──────── GIVEN PASSAGE ────────

Replies from: Erich_Grunewald, weverka
comment by Erich_Grunewald · 2022-12-01T08:51:30.708Z · LW(p) · GW(p)

Possible additional advantages for a silicon intelligence (besides storage):

  • It can view its own neurons and edit their weights or configuration.
    • It can be copied, and plausibly copy itself.
  • Its memory/storage can be shared/copied/backed up.
  • It may have access to better, higher-fidelity sensors.
  • We evolved to perform a set of tasks suitable to a hunter-gatherer environment. It can be trained or configured to perform a set of tasks that is more optimised for today's world.
  • It has access to more energy.
  • It can perform operations faster (Bostrom writes that biological neurons operate at 200 Hz).
  • It can send signals internally faster (Bostrom writes that axons carry action potentials at 120 m/s, which is 6 OOMs slower than the speed of light).
comment by weverka · 2022-12-01T13:17:15.059Z · LW(p) · GW(p)

Reliable?  Your hard disk will be unreadable before long, while the human brain has developed ways to pass information down over generations.

comment by TAG · 2022-12-01T15:49:25.220Z · LW(p) · GW(p)

AGI doesn't necessarily have anything to do with simulating brains, but it would count if you could do it.

comment by weverka · 2022-12-01T13:14:18.101Z · LW(p) · GW(p)

>I dont think you are calibrated properly about the ideas that are most commonly shared in the LW community. 

This is chastising him for failure to abide by groupthink.
The rest of your comment makes a point that is undermined by this statement.

Replies from: Cervera
comment by Cervera · 2022-12-01T13:27:52.182Z · LW(p) · GW(p)

I dont think I wrote that statement with that particular intention in mind. 

I'm not trying to imply he is wrong because he doenst know our "groupthink" I was just generally annoyed at how he started the post, so i wanted to be reasonably civil, but a bit mean. 

Thanks for noticing, I'm not convinced I should have refrained from that particular comment tho.

What would you have said? 

Replies from: lorenzo-rex, weverka
comment by lorepieri (lorenzo-rex) · 2022-12-01T15:09:51.399Z · LW(p) · GW(p)

I would suggest to remove "I dont think you are calibrated properly about the ideas that are most commonly shared in the LW community. " and present your argument, without speaking for the whole community. 

comment by weverka · 2022-12-02T13:04:17.529Z · LW(p) · GW(p)

>What would you have said? 

Your comment is stronger without this sentence.

comment by Gunnar_Zarncke · 2022-12-01T19:16:14.892Z · LW(p) · GW(p)

You may want to have a look at the Reply to Eliezer on Biological Anchors [LW · GW] post, which itself refers to Forecasting transformative AI timelines using biological anchors [LW · GW]. I think your writeup falls into this wider category, and you may see which of the discussed estimates (which get weighted together in the post) is closest to your approach or whether it is systematically different.

comment by TheKlaus · 2022-12-14T23:46:59.645Z · LW(p) · GW(p)

────────

§ **PROBLEM REQUIREMENTS**:
Starting at "I'm not trying" and stopping after "a bit mean.", rewrite the comment thread with "civil" changed to "polite". Rely only on the comment thread above.

──────── MATERIAL SHOWN ────────

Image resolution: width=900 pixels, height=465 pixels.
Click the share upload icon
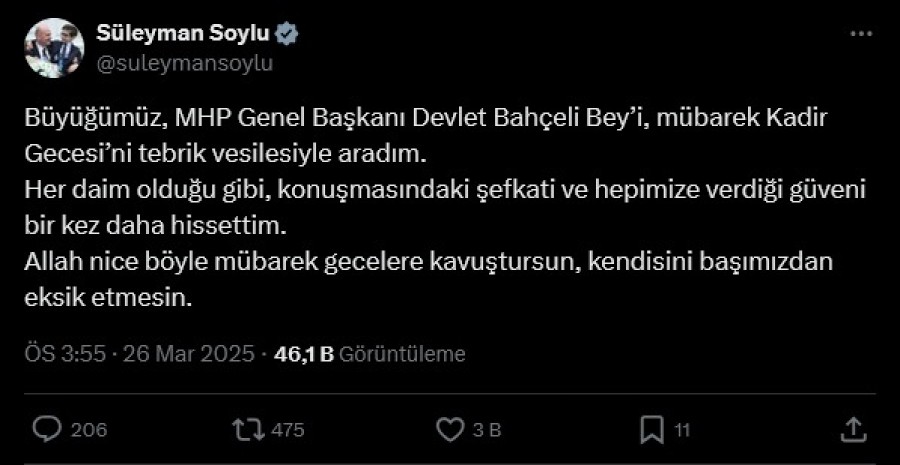click(853, 430)
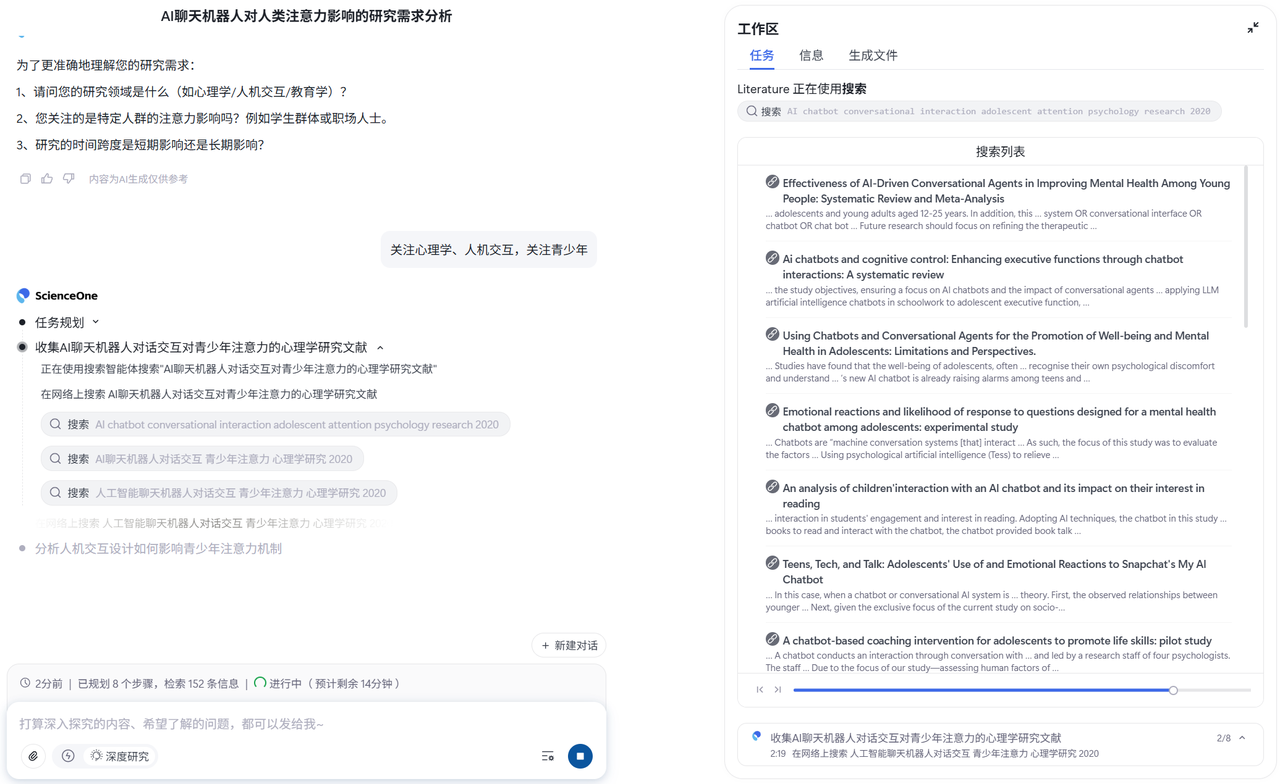
Task: Select the active task 收集AI聊天机器人对话交互 bullet
Action: coord(22,346)
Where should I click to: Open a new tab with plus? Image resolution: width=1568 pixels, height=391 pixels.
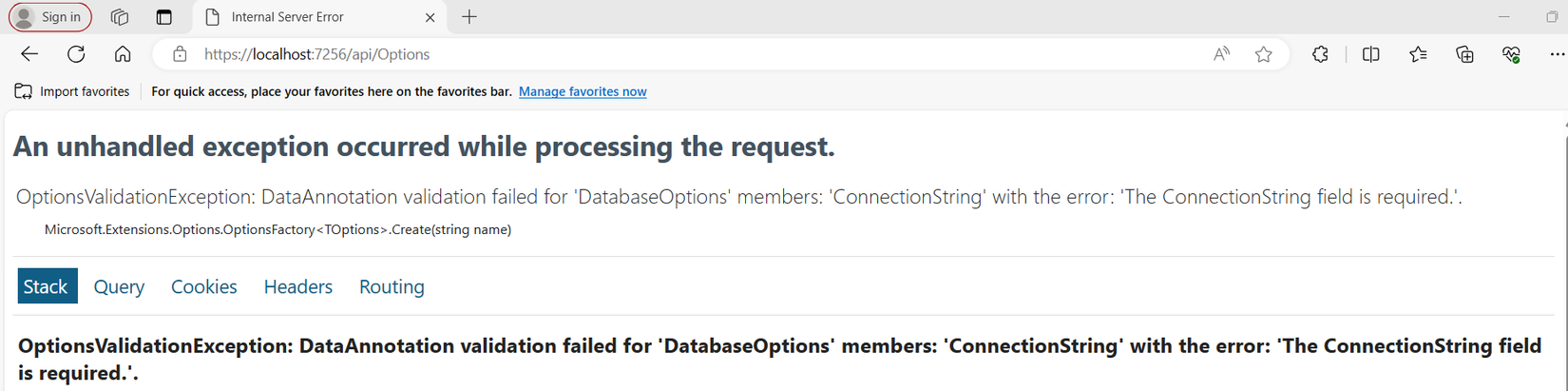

────────

§ **RESULT OF THE TASK**:
I'm not trying to imply he is wrong because he doenst know our "groupthink" I was just generally annoyed at how he started the post, so i wanted to be reasonably polite, but a bit mean.